Question

If `y = x^2 ln x`, what are the points of inflection, concavity and critical points?

Answer 1

Critical point at `x=1/sqrte`, concave down on `(0,1/e^("3/2"))`, concave up on `(1/e^("3/2"),+oo)`, point of inflection at `x=1/e^("3/2")`

Explanation:

Finding critical points:

For the function `f(x)`, a critical point at `x=c` where `f(c)` exists is a point where either `f'(c)=0` or `f'(c)` doesn't exist.

Thus, to find critical values, we must find the derivative of the function. To do this to `y=x^2lnx`, we must use the product rule.

`y'=lnxd/dx(x^2)+x^2d/dx(lnx)`

`y'=lnx(2x)+x^2(1/x)`

`y'=2xlnx+x`

The critical points are where `y'=0` or where `y'` is undefined where `y` wasn't.

`2xlnx+x=0`

`x(2lnx+1)=0`

This can be split into two equations equalling `0`:

`x=0`

This potential critical point is discarded since `y'` doesn't exist at `x=0`.

`2lnx+1=0`

`lnx=-1/2`

`x=e^(-"1/2")=1/sqrte`

This is the only critical value: `color(red)(x=1/sqrte)`

Finding concavity and points of inflection:

Concavity, convexity, and points of inflection are all dictated by a function's second derivative.

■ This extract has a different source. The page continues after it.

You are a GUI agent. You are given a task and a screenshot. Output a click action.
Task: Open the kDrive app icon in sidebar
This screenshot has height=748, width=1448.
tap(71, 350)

• `y` is concave upwards (convex) when `y''>0`.
• `y` has a point of inflection when `y''=0` and the concavity shifts
• `y` is concave downwards (concave) when `y''<0`.

To find the function's second derivative, again use the power rule.

`y'=2xlnx+x`

`y''=lnxd/dx(2x)+2xd/dx(lnx)+1`

`y''=lnx(2)+2x(1/x)+1`

`y''=2lnx+2+1`

`y''=2lnx+3`

To determine when this is `<0,>0,` or `=0`, first find when it equals just `0`. This could be a spot where the concavity shifts (the sign changes from positive to negative, or vice versa). If the concavity shifts, there is a point of inflection at that point.

`2lnx+3=0`

`lnx=-3/2`

`x=e^(-"3/2")`

`x=1/e^("3/2")`

This is a possible point of inflection. We should test the concavity (sign of the second derivative) around the point `x=1/e^("3/2")`.

Our test points surrounding `x=1/e^("3/2")` can be `x=0.1` and `x=1`, since `1/e^("3/2")approx0.2231`.

At `x=0.1:`

`y''=2ln(0.1)+3approx-1.605`

At `x=1:`

`y''=2ln(1)+3=3`

Since the second derivative is negative at `x=0.1`, we know that the entire interval `(0,1/e^("3/2"))` is concave down.

Since it's positive at `x=1`, we know the entire interval `(1/e^("3/2"),+oo)` is concave up.

Since the concavity shifts at `x=1/e^("3/2")`, we know there is a point of inflection there.